start STORED RECORDS

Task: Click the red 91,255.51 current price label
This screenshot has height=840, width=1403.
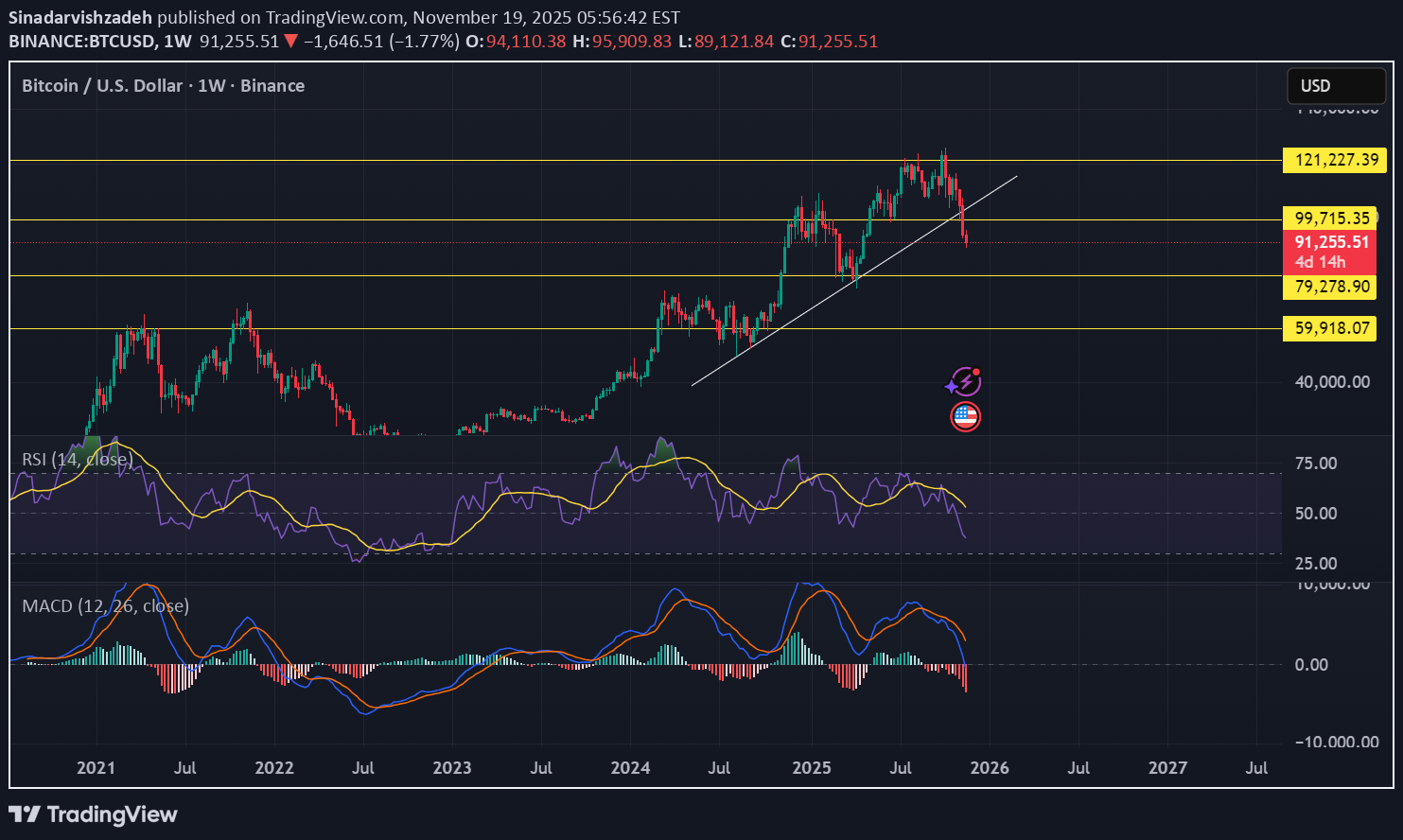Action: [1331, 242]
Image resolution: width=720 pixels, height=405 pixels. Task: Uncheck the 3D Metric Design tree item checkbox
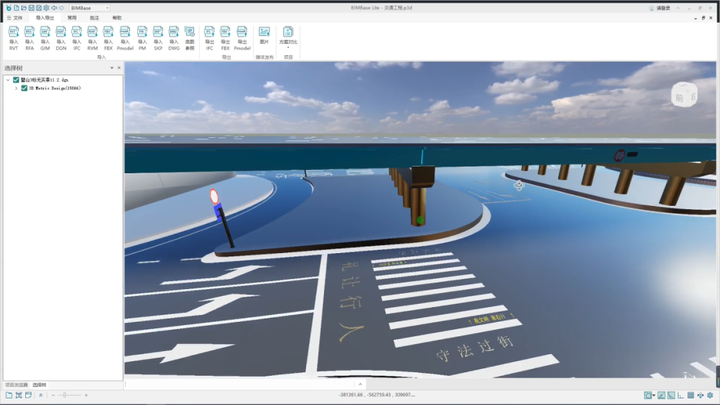click(24, 88)
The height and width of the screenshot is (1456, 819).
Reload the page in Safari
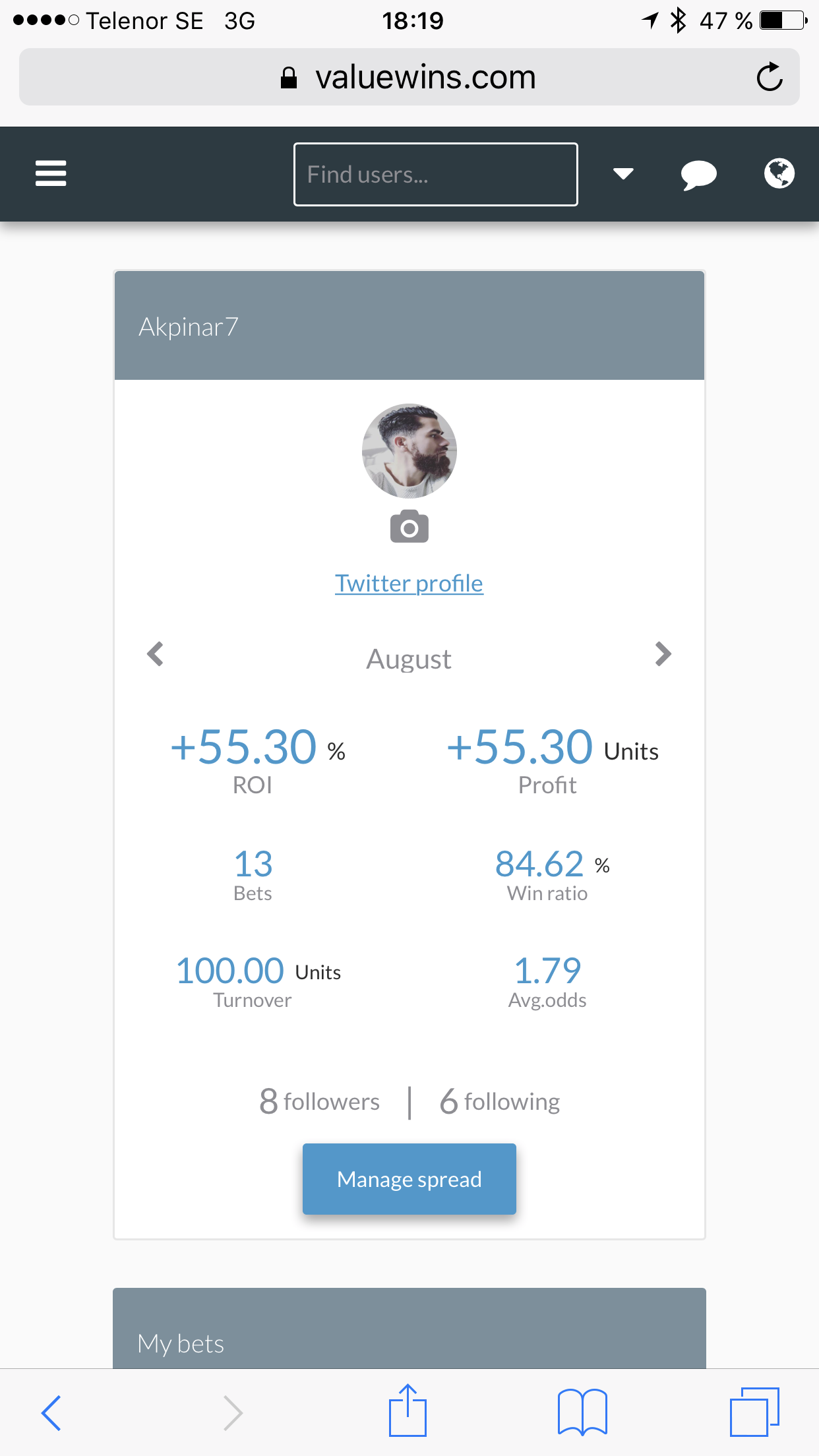click(x=769, y=77)
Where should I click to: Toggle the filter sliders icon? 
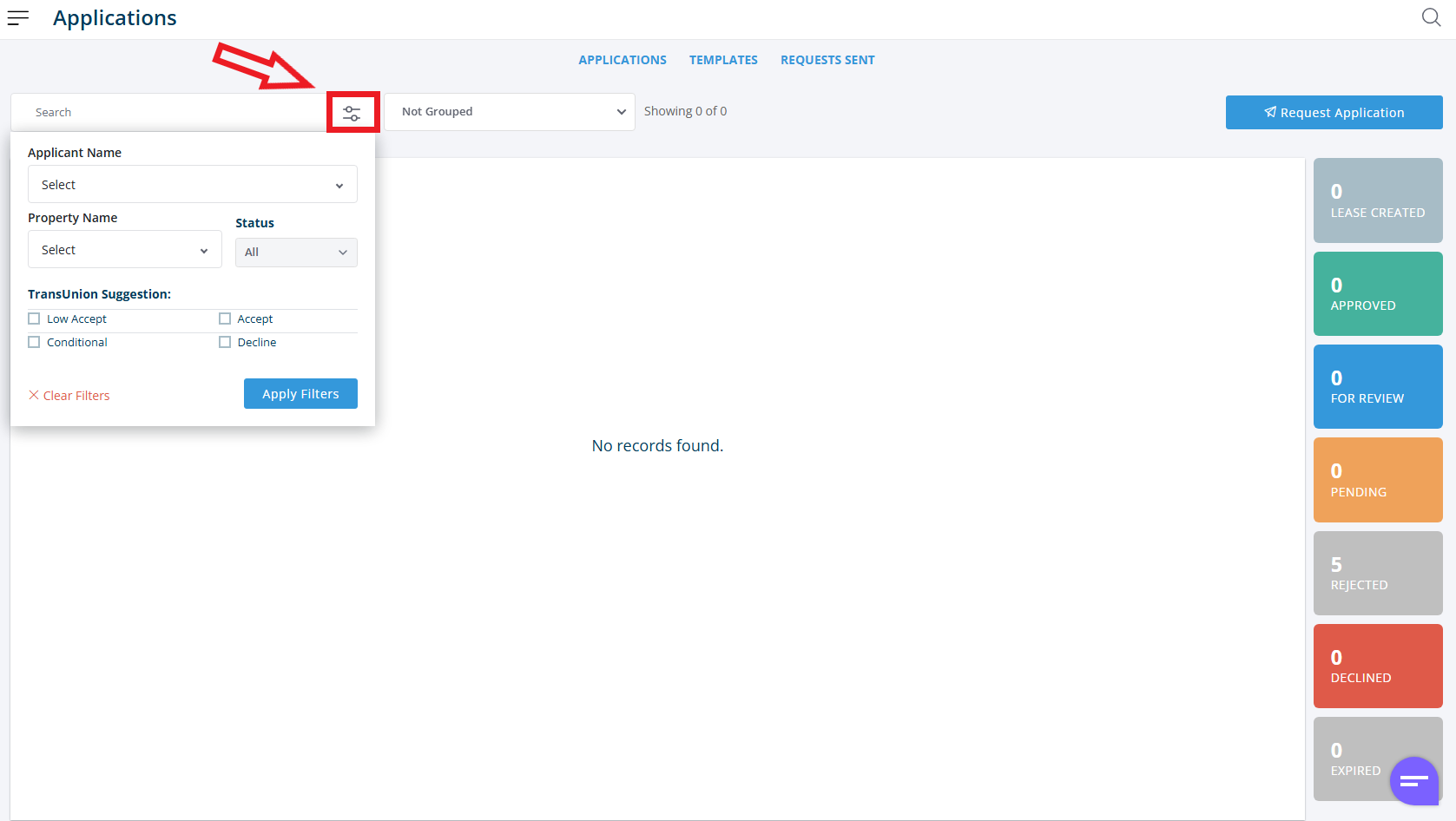coord(352,113)
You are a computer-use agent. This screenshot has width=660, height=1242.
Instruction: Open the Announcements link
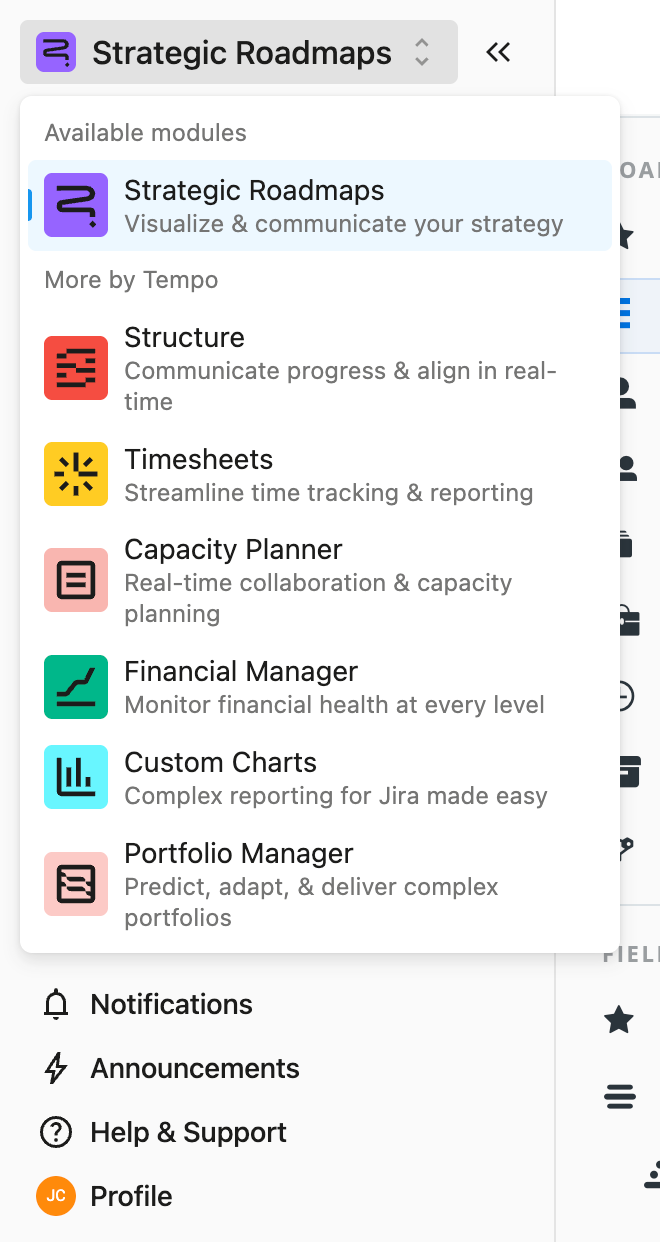coord(195,1068)
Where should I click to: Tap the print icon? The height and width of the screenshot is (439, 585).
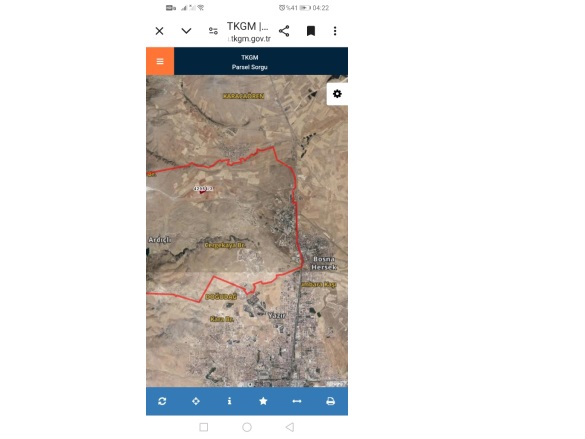(x=331, y=401)
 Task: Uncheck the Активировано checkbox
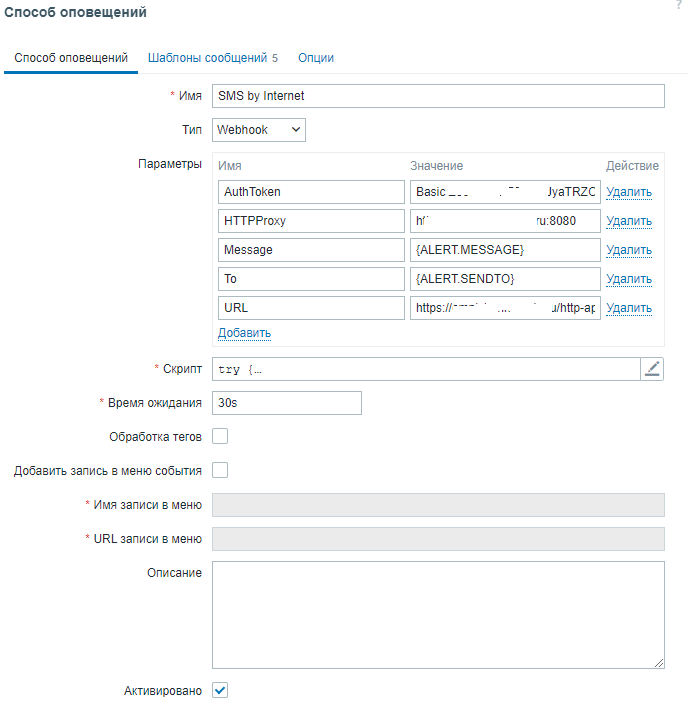[x=220, y=690]
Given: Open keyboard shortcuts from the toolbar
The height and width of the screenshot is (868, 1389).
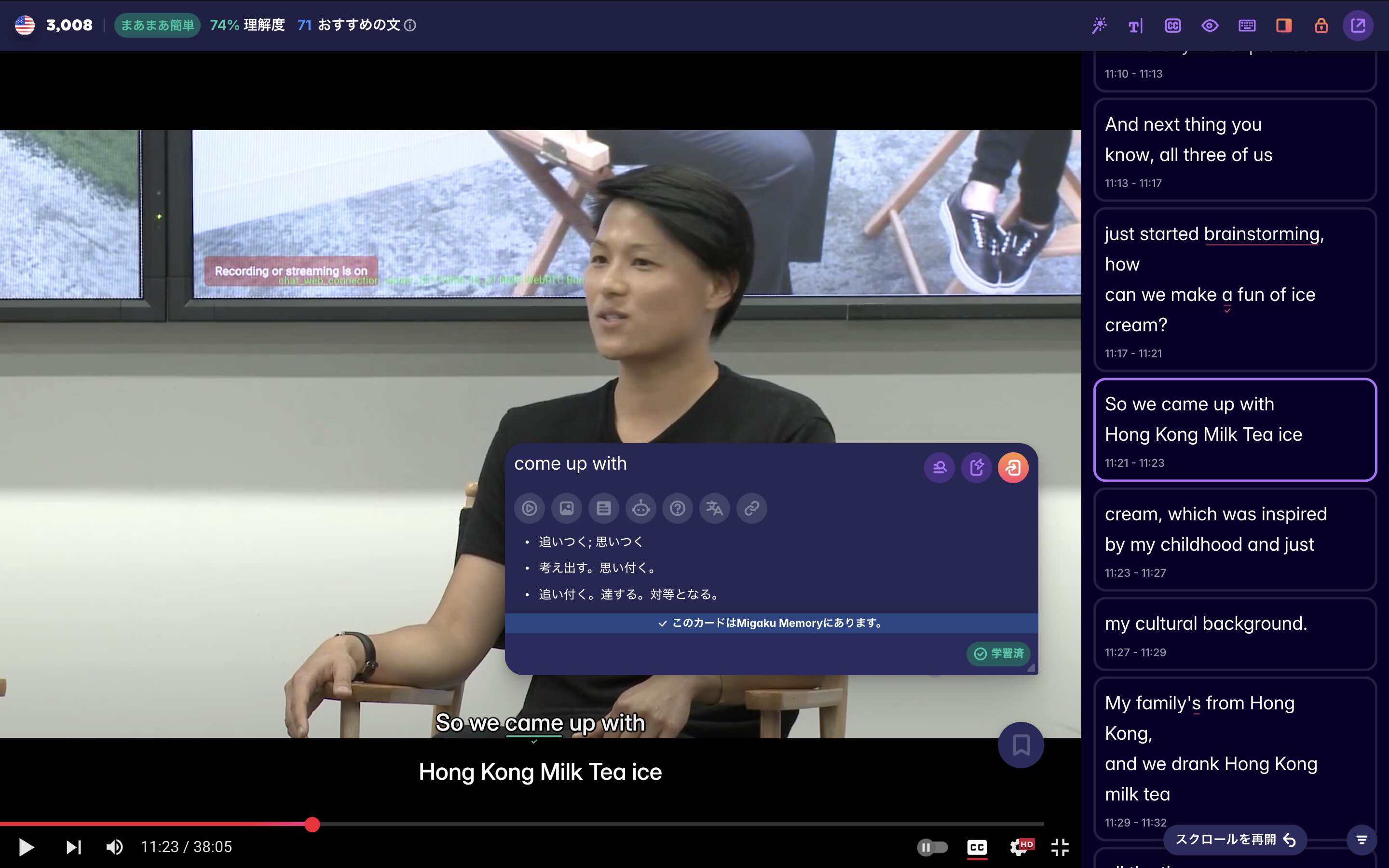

end STORED RECORDS

INSTRUCTIONS TO FOLLOW -
Swap every "screenshot" in the records above for "screen capture", keep everything else the same, and omit the pictures from your answer.

EXERCISE RESULT -
Task: Click the red 91,255.51 current price label
This screen capture has height=840, width=1403.
Action: [1331, 242]
Image resolution: width=720 pixels, height=405 pixels. Task: Uncheck the 3D Metric Design tree item checkbox
click(24, 88)
The height and width of the screen capture is (1456, 819).
Reload the page in Safari
click(x=769, y=77)
Where should I click to: Toggle the filter sliders icon? 
coord(352,113)
You are a computer-use agent. This screen capture has width=660, height=1242.
Instruction: Open the Announcements link
coord(195,1068)
Where should I click to: Tap the print icon? The height and width of the screen capture is (439, 585).
(x=331, y=401)
 Task: Uncheck the Активировано checkbox
[x=220, y=690]
Given: Open keyboard shortcuts from the toolbar
The height and width of the screen capture is (868, 1389).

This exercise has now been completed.